■ Problem details
What you return should match the records below exactly.

■ Supplied records
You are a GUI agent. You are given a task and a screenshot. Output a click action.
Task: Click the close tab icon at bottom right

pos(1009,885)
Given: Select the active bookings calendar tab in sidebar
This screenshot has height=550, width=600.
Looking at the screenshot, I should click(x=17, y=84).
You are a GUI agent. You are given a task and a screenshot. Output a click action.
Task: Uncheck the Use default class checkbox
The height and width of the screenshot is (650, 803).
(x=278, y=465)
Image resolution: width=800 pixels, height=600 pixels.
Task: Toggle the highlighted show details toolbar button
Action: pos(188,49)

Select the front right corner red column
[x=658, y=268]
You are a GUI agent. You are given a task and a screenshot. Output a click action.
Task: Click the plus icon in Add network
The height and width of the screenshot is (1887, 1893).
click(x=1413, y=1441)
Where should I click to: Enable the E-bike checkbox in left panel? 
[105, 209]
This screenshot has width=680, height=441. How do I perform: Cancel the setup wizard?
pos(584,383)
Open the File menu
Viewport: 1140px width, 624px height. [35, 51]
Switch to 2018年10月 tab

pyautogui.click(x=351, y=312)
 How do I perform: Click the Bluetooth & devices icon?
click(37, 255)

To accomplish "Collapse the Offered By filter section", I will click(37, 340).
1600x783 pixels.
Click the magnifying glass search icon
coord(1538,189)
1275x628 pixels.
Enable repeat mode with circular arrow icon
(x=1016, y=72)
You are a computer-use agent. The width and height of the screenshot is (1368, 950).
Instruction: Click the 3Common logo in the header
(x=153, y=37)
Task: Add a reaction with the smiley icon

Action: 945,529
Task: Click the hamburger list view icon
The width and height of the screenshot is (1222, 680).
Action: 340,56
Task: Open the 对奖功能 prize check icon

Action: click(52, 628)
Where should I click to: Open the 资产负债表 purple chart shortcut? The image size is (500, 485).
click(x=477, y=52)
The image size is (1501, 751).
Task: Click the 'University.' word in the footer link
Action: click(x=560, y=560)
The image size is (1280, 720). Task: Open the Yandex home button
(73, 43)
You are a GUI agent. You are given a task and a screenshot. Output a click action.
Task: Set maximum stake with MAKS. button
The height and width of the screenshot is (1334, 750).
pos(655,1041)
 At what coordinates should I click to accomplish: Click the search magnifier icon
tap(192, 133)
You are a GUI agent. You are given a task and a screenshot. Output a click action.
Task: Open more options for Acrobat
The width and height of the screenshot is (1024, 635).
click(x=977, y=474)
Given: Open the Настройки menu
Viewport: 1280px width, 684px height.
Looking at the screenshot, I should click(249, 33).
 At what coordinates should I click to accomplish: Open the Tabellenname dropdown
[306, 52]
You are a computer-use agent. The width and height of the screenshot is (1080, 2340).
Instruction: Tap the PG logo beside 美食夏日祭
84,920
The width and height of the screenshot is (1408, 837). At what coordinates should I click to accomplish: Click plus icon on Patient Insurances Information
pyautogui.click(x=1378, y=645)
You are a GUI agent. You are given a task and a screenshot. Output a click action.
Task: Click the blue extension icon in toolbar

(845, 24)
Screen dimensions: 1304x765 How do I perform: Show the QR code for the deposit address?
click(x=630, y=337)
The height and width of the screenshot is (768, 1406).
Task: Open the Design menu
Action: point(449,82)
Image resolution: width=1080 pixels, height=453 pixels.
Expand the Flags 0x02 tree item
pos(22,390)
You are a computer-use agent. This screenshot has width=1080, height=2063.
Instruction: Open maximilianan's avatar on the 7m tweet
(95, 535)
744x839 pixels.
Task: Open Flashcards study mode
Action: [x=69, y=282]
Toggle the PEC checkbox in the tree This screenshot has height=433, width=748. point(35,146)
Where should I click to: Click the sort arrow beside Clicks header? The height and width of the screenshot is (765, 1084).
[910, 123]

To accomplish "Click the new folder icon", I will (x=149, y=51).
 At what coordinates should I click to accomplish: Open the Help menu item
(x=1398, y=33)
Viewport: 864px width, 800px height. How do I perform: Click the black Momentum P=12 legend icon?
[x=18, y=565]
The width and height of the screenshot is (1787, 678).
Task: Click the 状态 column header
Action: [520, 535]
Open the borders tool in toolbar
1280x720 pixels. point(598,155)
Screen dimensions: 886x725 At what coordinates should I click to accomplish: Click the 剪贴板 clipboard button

■ Written solution
You are a GUI agent. You are given a task and a screenshot. Output a click action.
Task: Click the close tab icon at bottom right

pos(1009,885)
Given: Select the active bookings calendar tab in sidebar
This screenshot has height=550, width=600.
Looking at the screenshot, I should click(x=17, y=84).
You are a GUI agent. You are given a task and a screenshot. Output a click action.
Task: Uncheck the Use default class checkbox
The height and width of the screenshot is (650, 803).
(x=278, y=465)
Image resolution: width=800 pixels, height=600 pixels.
Task: Toggle the highlighted show details toolbar button
Action: pos(188,49)

Select the front right corner red column
[x=658, y=268]
You are a GUI agent. You are given a task and a screenshot. Output a click action.
Task: Click the plus icon in Add network
The height and width of the screenshot is (1887, 1893).
click(x=1413, y=1441)
Where should I click to: Enable the E-bike checkbox in left panel? 
[105, 209]
This screenshot has width=680, height=441. How do I perform: Cancel the setup wizard?
pos(584,383)
Open the File menu
Viewport: 1140px width, 624px height. [35, 51]
Switch to 2018年10月 tab

pyautogui.click(x=351, y=312)
 How do I perform: Click the Bluetooth & devices icon?
click(37, 255)

To accomplish "Collapse the Offered By filter section", I will click(37, 340).
1600x783 pixels.
Click the magnifying glass search icon
coord(1538,189)
1275x628 pixels.
Enable repeat mode with circular arrow icon
(x=1016, y=72)
You are a computer-use agent. The width and height of the screenshot is (1368, 950).
Instruction: Click the 3Common logo in the header
(x=153, y=37)
Task: Add a reaction with the smiley icon

Action: 945,529
Task: Click the hamburger list view icon
The width and height of the screenshot is (1222, 680).
Action: 340,56
Task: Open the 对奖功能 prize check icon

Action: click(52, 628)
Where should I click to: Open the 资产负债表 purple chart shortcut? The image size is (500, 485).
click(x=477, y=52)
The image size is (1501, 751).
Task: Click the 'University.' word in the footer link
Action: click(x=560, y=560)
The image size is (1280, 720). Task: Open the Yandex home button
(73, 43)
You are a GUI agent. You are given a task and a screenshot. Output a click action.
Task: Set maximum stake with MAKS. button
The height and width of the screenshot is (1334, 750).
pos(655,1041)
 At what coordinates should I click to accomplish: Click the search magnifier icon
tap(192, 133)
You are a GUI agent. You are given a task and a screenshot. Output a click action.
Task: Open more options for Acrobat
The width and height of the screenshot is (1024, 635).
click(x=977, y=474)
Given: Open the Настройки menu
Viewport: 1280px width, 684px height.
Looking at the screenshot, I should click(249, 33).
 At what coordinates should I click to accomplish: Open the Tabellenname dropdown
[306, 52]
You are a computer-use agent. The width and height of the screenshot is (1080, 2340).
Instruction: Tap the PG logo beside 美食夏日祭
84,920
The width and height of the screenshot is (1408, 837). At what coordinates should I click to accomplish: Click plus icon on Patient Insurances Information
pyautogui.click(x=1378, y=645)
You are a GUI agent. You are given a task and a screenshot. Output a click action.
Task: Click the blue extension icon in toolbar

(845, 24)
Screen dimensions: 1304x765 How do I perform: Show the QR code for the deposit address?
click(x=630, y=337)
The height and width of the screenshot is (768, 1406).
Task: Open the Design menu
Action: point(449,82)
Image resolution: width=1080 pixels, height=453 pixels.
Expand the Flags 0x02 tree item
pos(22,390)
You are a computer-use agent. This screenshot has width=1080, height=2063.
Instruction: Open maximilianan's avatar on the 7m tweet
(95, 535)
744x839 pixels.
Task: Open Flashcards study mode
Action: [x=69, y=282]
Toggle the PEC checkbox in the tree This screenshot has height=433, width=748. point(35,146)
Where should I click to: Click the sort arrow beside Clicks header? The height and width of the screenshot is (765, 1084).
[910, 123]

To accomplish "Click the new folder icon", I will (x=149, y=51).
 At what coordinates should I click to accomplish: Open the Help menu item
(x=1398, y=33)
Viewport: 864px width, 800px height. How do I perform: Click the black Momentum P=12 legend icon?
[x=18, y=565]
The width and height of the screenshot is (1787, 678).
Task: Click the 状态 column header
Action: [520, 535]
Open the borders tool in toolbar
1280x720 pixels. point(598,155)
Screen dimensions: 886x725 At what coordinates should I click to accomplish: Click the 剪贴板 clipboard button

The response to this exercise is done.